Vincenzo Monti, al 92’ il protagonista della partita è stato lei. Palla alta che arriva in area e poi, cosa succede?
“Per me non era rigore. E’ stata colpita questa palla di testa ad un metro da me, poi la sfera mi è arrivata prima sulla coscia e poi mi ha toccato la mano. Io avevo il braccio lungo la coscia, ma la palla ha toccato prima la gamba e poi mi è carambolato sulla mano. L’arbitro si è sentito di fischiare un rigore del genere al 92’, dopo che per noi c’erano altri 2 rigori nettissimi che lui ha valutato come simulazioni. Dispiace, perché prendere un gol così al 90’ ti fa sentore derubato di qualcosa, dopo aver fatto una partita così buona. Si, forse potevamo chiuderla prima, ci possono imputare questo, però non abbiamo preso un tiro in porta su un campo pesante, abbiamo creato, abbiamo lottato, abbiamo fatto gol, abbiamo sbagliato un rigore. E’ proprio questa la cosa che più ti fa male, ovvero la leggerezza con cui un arbitro da un rigore al 92’ e poi magari non ti ha dato 2 rigori durante la partita fischiando 2 simulazioni”.

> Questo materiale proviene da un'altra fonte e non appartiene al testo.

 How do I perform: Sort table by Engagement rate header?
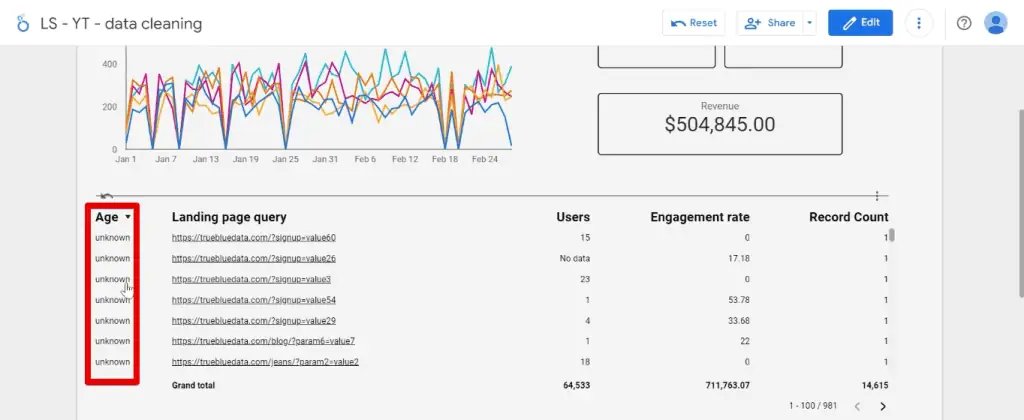click(x=700, y=217)
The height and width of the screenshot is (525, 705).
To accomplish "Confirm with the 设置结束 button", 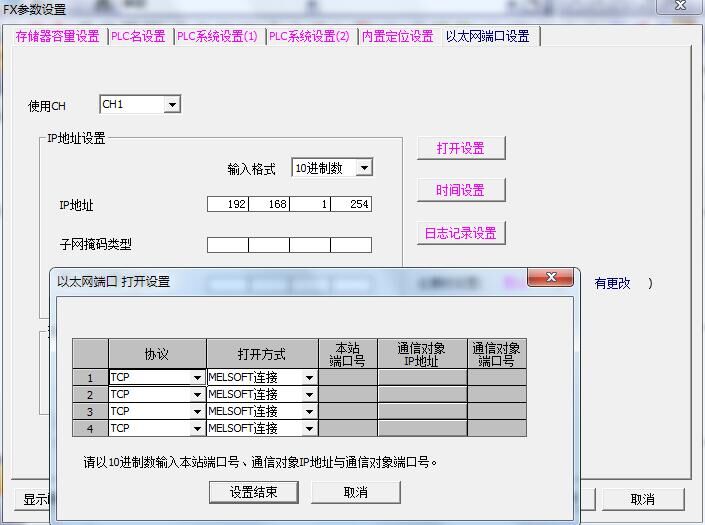I will pyautogui.click(x=254, y=492).
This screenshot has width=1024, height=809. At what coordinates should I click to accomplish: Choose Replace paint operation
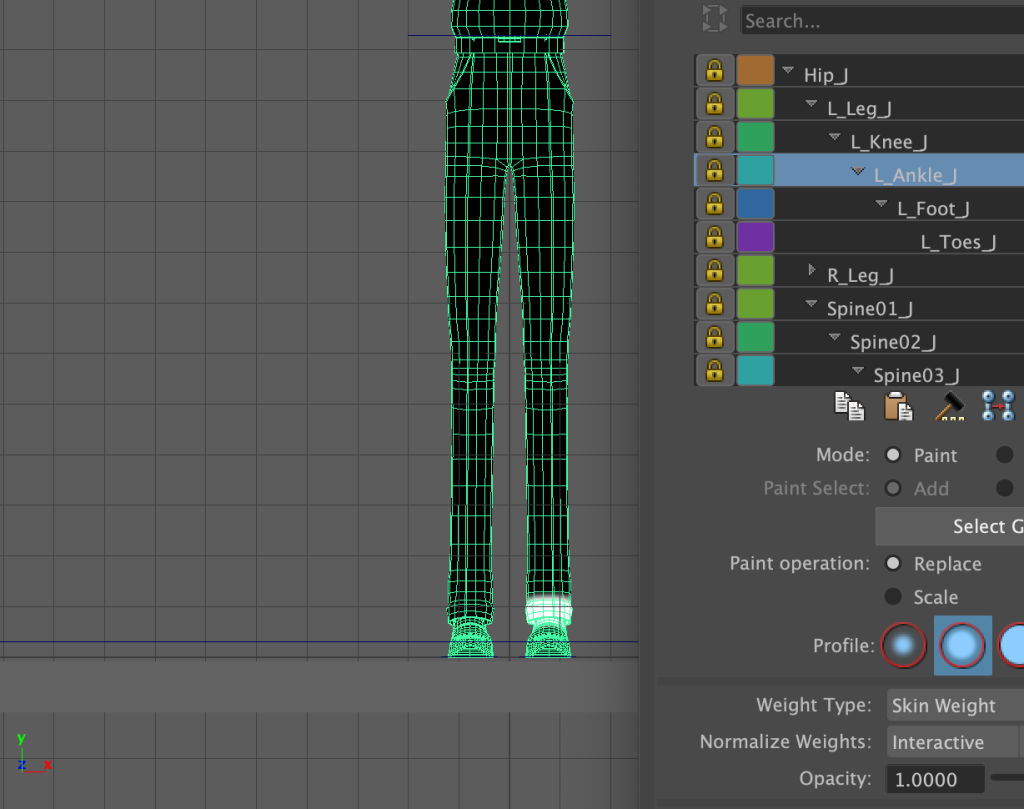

La storia un po’ si è ripetuta rispetto alla settimana scorsa, ovvero l’Ischia è andata avanti e poi è stata rimontata. Domenica, la beffa ulteriore è stata che il pari è giunto al 92’, quando ormai non c’era neppure il tempo probabilmente per trovare il gol del vantaggio. Le prestazioni dell’Ischia la stanno convincendo? Cosa le manca secondo lei?
“Credo che la squadra dell’Ischia sia un’ottima squadra. Credo che, comunque, questa che state vedendo non sia ancora l’Ischia che poi vedrete lungo l’arco del campionato. Penso che necessitiamo ancora di qualche settimana, una o due per andare proprio in forma alla forma migliore, sia mentale che fisica, anche per prendere fiducia nei nostri mezzi ed altro. Per quanto riguarda le ultime 2 partite, abbiamo gestito male i momenti della gara. Potevamo gestire meglio la palla, farla girare e far correre gli avversari, fare qualche gol in più. Però, per quello che costruiamo, per quanto corriamo, per quanto sudiamo dobbiamo per forza migliorare e le cose devono andare per forza meglio. Siamo stati anche sfortunati e speriamo che la fortuna poi ci ritorni magari più in la, quando ci servirà un po’ di più”.

Il rigore su Mario Sogliuzzo, che l’arbitro ha punito con una simulazione, le lo ha visto da dove era messo in campo?
“Certo che l’ho visto e l’ho anche sentito. Si è sentito chiaramente il rumore del calcio sotto la coscia di Mario. Posso dire che eravamo con Chiariello con l’attaccante loro e posso dire che le parole di quest’ultimo sono state: questo i rigori che ci sono non li fischia, ma fischia quelli che non ci sono. Eravamo increduli in campo, dicevamo che non era possibile che a noi ci da delle simulazioni mentre al Procida da un rigore del genere? Purtroppo è così, si va anche incontro a certe cose. Dispiace perché era un derby, perché la società ci teneva, noi ci tenevamo ed i tifosi ci tenevano. Abbiamo creato tanto, ma peccato per il pareggio al 90’”.

Cosa manca all’Ischia per chiudere prima le partite?
“Secondo me, manca un po’ di fiducia, un po’ di brillantezza, un po’ di tranquillità. La tranquillità, vuoi o non vuoi, la danno i risultati. Non penso che abbiamo bisogno di altri innesti o altro. Almeno per ora, poi si vedrà a dicembre, non mi sento di dire che c’è bisogno di nuovi arrivi, ma di tranquillità ed un po’ di esperienza in più”.